My Favorite Breakfast Smoothie


I started drinking smoothies as my go-to breakfast in 2012 when I realized the cereal and milk combo I’d been ingesting since childhood just wasn’t holding me through the extra long workdays trying to hold down three jobs while still dancing and performing on the regular. I started playing around with smoothies and while this green smoothie has gone through a few iterations, I’ve stuck with this one for the last ~5 years and I just love it! I could (and do) drink it every day!

Why a smoothie for breakfast?: Eating within 1 hr of waking is recommended if you can tolerate it, and gives me the energy to kickstart my day, as well as something to support the acidic coffee I’m absolutely addicted to having as soon as possible. It’s also a great way to sneak in greens, protein, and fiber to get natural vitamins and minerals in, feel full, and support healthy digestion.

Watch out for: Sugar! I try to keep sugar to a minimum with these smoothies. The fruit is enough! If you need a little more flavor to make it enjoyable, try adding dates or banana or any natural sugar alternatives like stevia or monkfruit. Likely your palate will adjust over time.

Hot Tips:

  • Make the night before if you have an early morning and enjoy on your commute to work. So easy!

  • Make a double batch and put half in a double wall thermos for a perfectly sweet mid-afternoon pick me up. Water down and shake up if your smoothie gets too thick. If you’re always craving a coffee and pastry in the afternoon, your smoothie gives that second energy boost and satisfies the sweet tooth I get at that time of day.

  • Put in a bowl and top with chia seeds, hemp seeds, berries or anything crunchy and eat with a spoon. Using a spoon and chewing slightly will help your brain register messages for when you are full.


PREP 5 minutes
SERVING 1

COOK Blender
Vegetarian, Gluten-Free


Ingredients

  • 1/4 cup frozen cauliflower, frozen banana or frozen avocado (these are all thickeners and best used frozen for a super thick final texture)

  • 1/4 cup frozen spinach or kale

  • 1/2 inch of fresh ginger (you can leave the skin on, the blender will take care of the skin)

  • 1 cup unsweetened plant-based milk of your choice

  • 1 scoop of plant-based protein powder (I like Gainful or Naked Pea Protein)

  • 1/2 scoop of collagen peptides (also for texture, I like Vital Proteins)

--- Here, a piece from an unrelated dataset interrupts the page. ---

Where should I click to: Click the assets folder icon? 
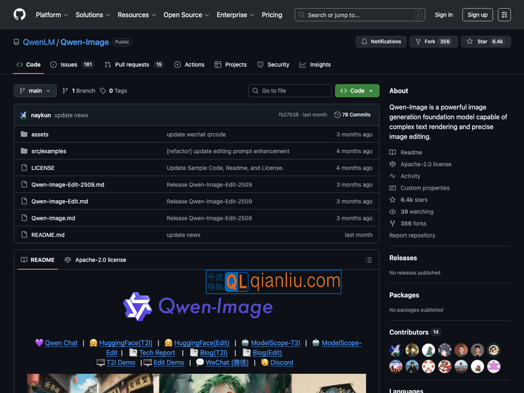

  • Optional dates, monkfruit or stevia to taste for sweetness

  • Top with chia seeds, hemp seeds, granola or berries for some added crunch


Instructions

  1. Combine ingredients in blender

  2. Run at low speed until the frozen ingredients break down, then slowly increase speed to maximum. Run at max speed for at least 30 seconds. This is important! It’s loud but don’t be shy, let everything come together. Add 3 tablespoons of water or plant milk at a time if mixture is too thick.

  3. Pour into cup, mug or bowl.

  4. Drink or make into smoothie bowl by adding your favorite topping.

  5. Enjoy!

Note: Feel free to play around with different combos. Steamed sweet potatoes also work as a great thickener if you’re not a banana person. Adding oats and berries can also provide more oomph and energy. The best thing about a smoothie is there is no right or wrong. Play and decide what you like and switch it up to stay excited every single morning!